As the sun was about to disappear from the horizon, I came out of the tent and just sat there watching changing colors of the snow-covered mountain. I tried to find any traces of the trail but could not find it. More snow was dumped up earlier in the day. It certainly did not look easy with so much fresh snow and no visible trail. It was clear that the mountain demanded a lot of respect. It sure was not going to let us conquer it without a fight. At this point it wasn’t a “hill”.
We ate dinner at 6pm. Our guide got wind advisory/warning from the office on his radio. We had five hours to sleep before getting ready for the final summit push. We would begin climbing at midnight hoping to reach summit at sunrise. With so much snow he told us that it could take us longer. I asked the assistant guide if it is normal to have so much snow because I have never seen so much snow in the thousands of Kilimanjaro pictures that I had seen during my research. His reply was: “I have never experienced so much snow during the previous 95 times I have climbed this mountain.”. My buddy gave me the same look again that pretty much said “What the hell were you thinking?”.
As the evening progressed the wind started picking up. I woke up at around 9pm when the tent wall was touching my nose as the wind was bending the tent fiercely. Not a good feeling to wake up to. I just laid there thinking about my family. The visual of Anya’s confidence in her dad gave me a boost of confidence. It dawned on me that I had worked very hard to train for this night. I can not fail. There was no way I was going to let the mountain defeat me. I put on my headlamps to go see what was going on outside. I have to admit.. that the wind was scary from inside of the tent but when I got out of the tent it did not feel so scary. However, it was cold.. very cold. Everyone was quiet. I am sure every single one of us was feeling some level of anxiety. We gave each other reassuring fist bumps hoping that all five of us would conquer this mountain.
January 8th, 2015: Day 6: Midnight Summit Push from Kosovo Camp to Summit (19,341 ft) to Kosovo Camp to Millenium Camp (11,000 ft)
The moment we all had been waiting for and training for months, had finally arrived. We were asked to get ready for the summit push at 11:30pm. I put on seven layers of clothing on top. Yes.. it was that cold. I had three base layers (two of which were Merino wool), a mid layer, a fleece vest, a 900 fill down jacket and a wind/waterproof shell. For bottom, I had two layers of thermal merino wool (smartwool) long underwear, hiking pants and wind/rainproof shell. I had smartwool liner socks along with smartwool thick expedition socks. My fingers were protected with a pair of liner gloves along with REI extreme cold thick mittens. I brought enough oxygen activated hand warmers for all five of us. I was trying to “activate” them when our guide pointed out that there wasn’t enough oxygen at this altitude for them to work well. Bummer! We filled hot water in our camelbacks to keep water from freezing for longer duration. I put a sleeve over my Nalgene water bottle, filled it with boiling water and put it inside my backpack upside down (water freezes on top first).

* TASK DIRECTIONS *
Substitute "gale" for "wind" in the part of the Kilimanjaro climb account that opens with the words "As the evening" and closes with "conquer this mountain.", and give that part again.

* SOURCE MATERIAL *
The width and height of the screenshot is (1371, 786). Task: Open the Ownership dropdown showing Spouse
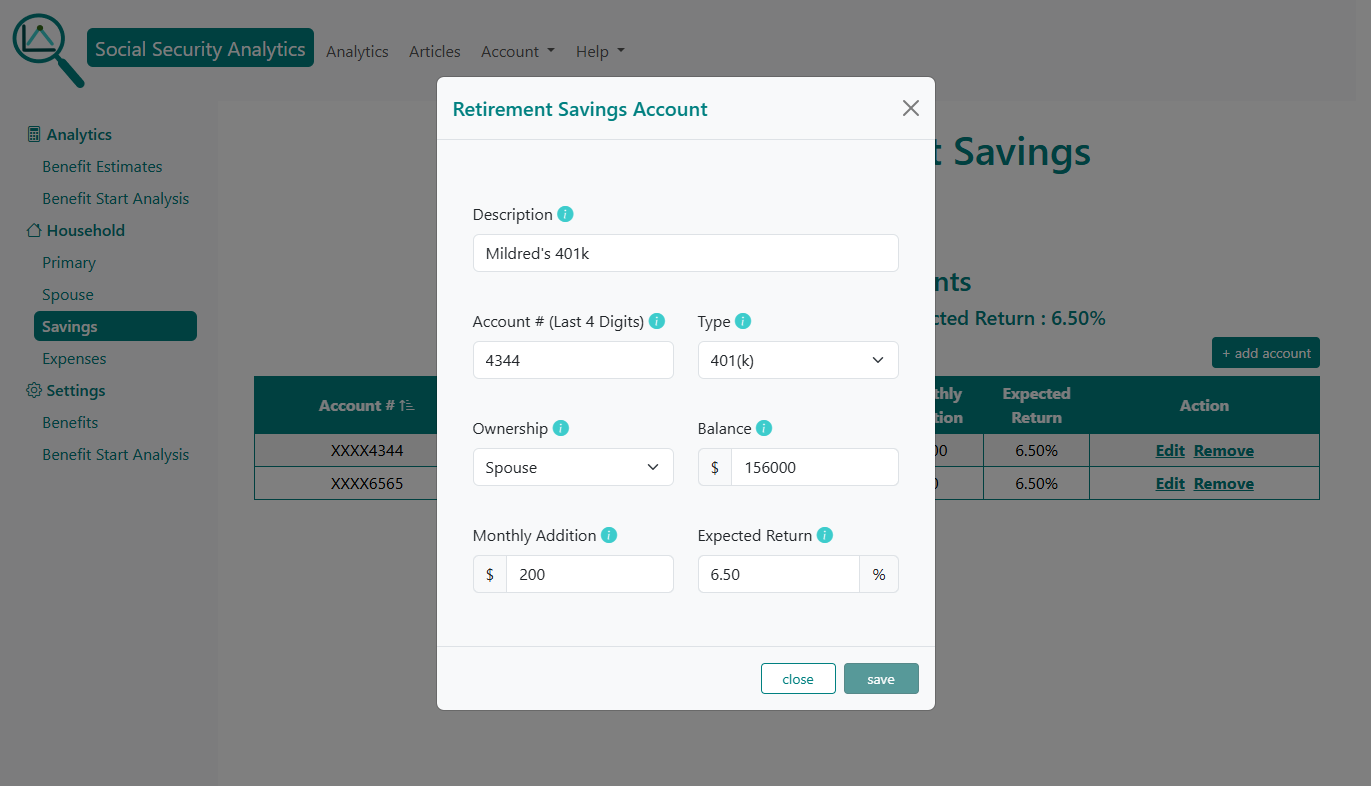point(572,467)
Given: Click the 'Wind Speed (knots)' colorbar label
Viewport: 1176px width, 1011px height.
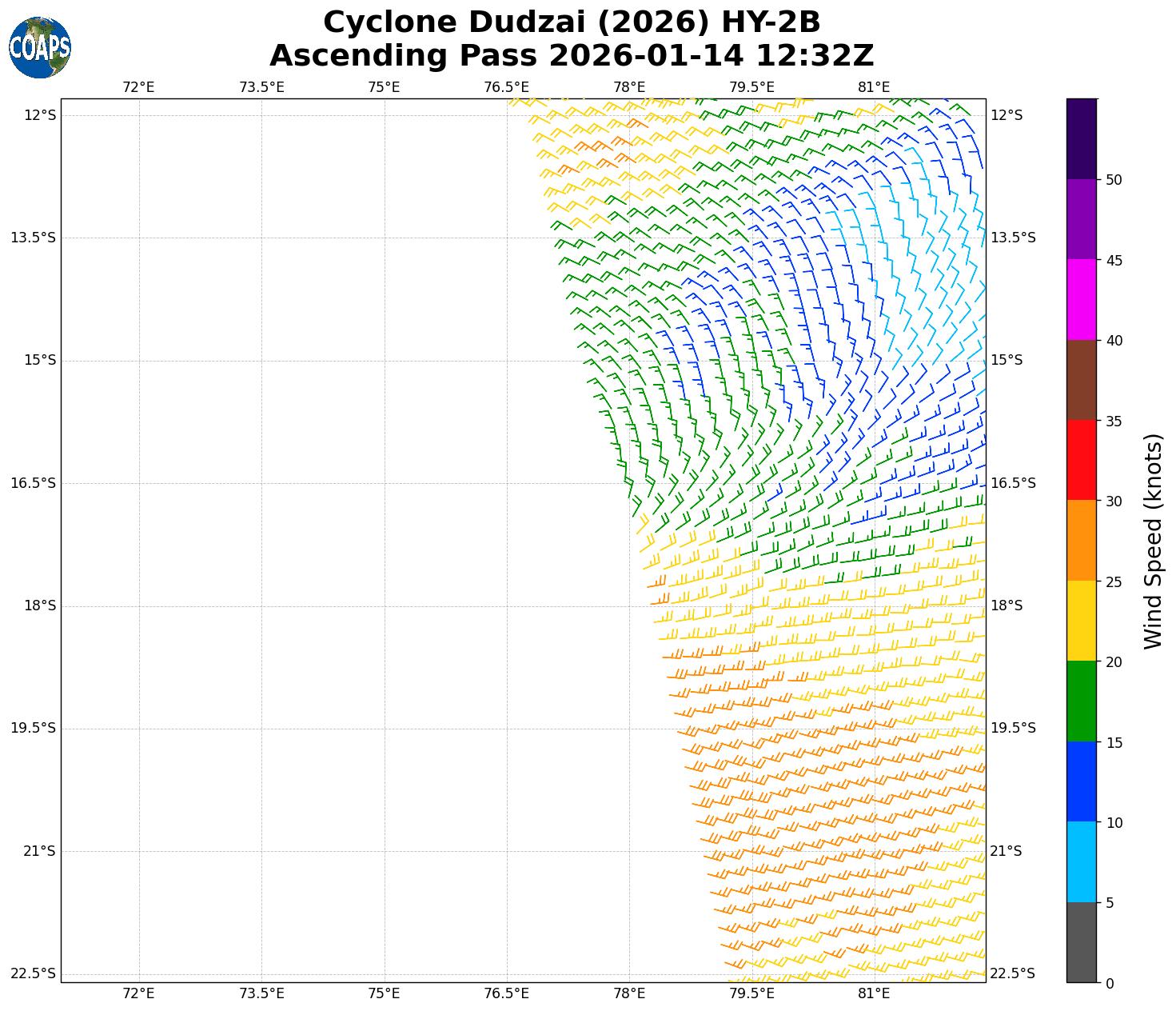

* ANSWER TO THE TASK *
As the evening progressed the gale started picking up. I woke up at around 9pm when the tent wall was touching my nose as the gale was bending the tent fiercely. Not a good feeling to wake up to. I just laid there thinking about my family. The visual of Anya’s confidence in her dad gave me a boost of confidence. It dawned on me that I had worked very hard to train for this night. I can not fail. There was no way I was going to let the mountain defeat me. I put on my headlamps to go see what was going on outside. I have to admit.. that the gale was scary from inside of the tent but when I got out of the tent it did not feel so scary. However, it was cold.. very cold. Everyone was quiet. I am sure every single one of us was feeling some level of anxiety. We gave each other reassuring fist bumps hoping that all five of us would conquer this mountain.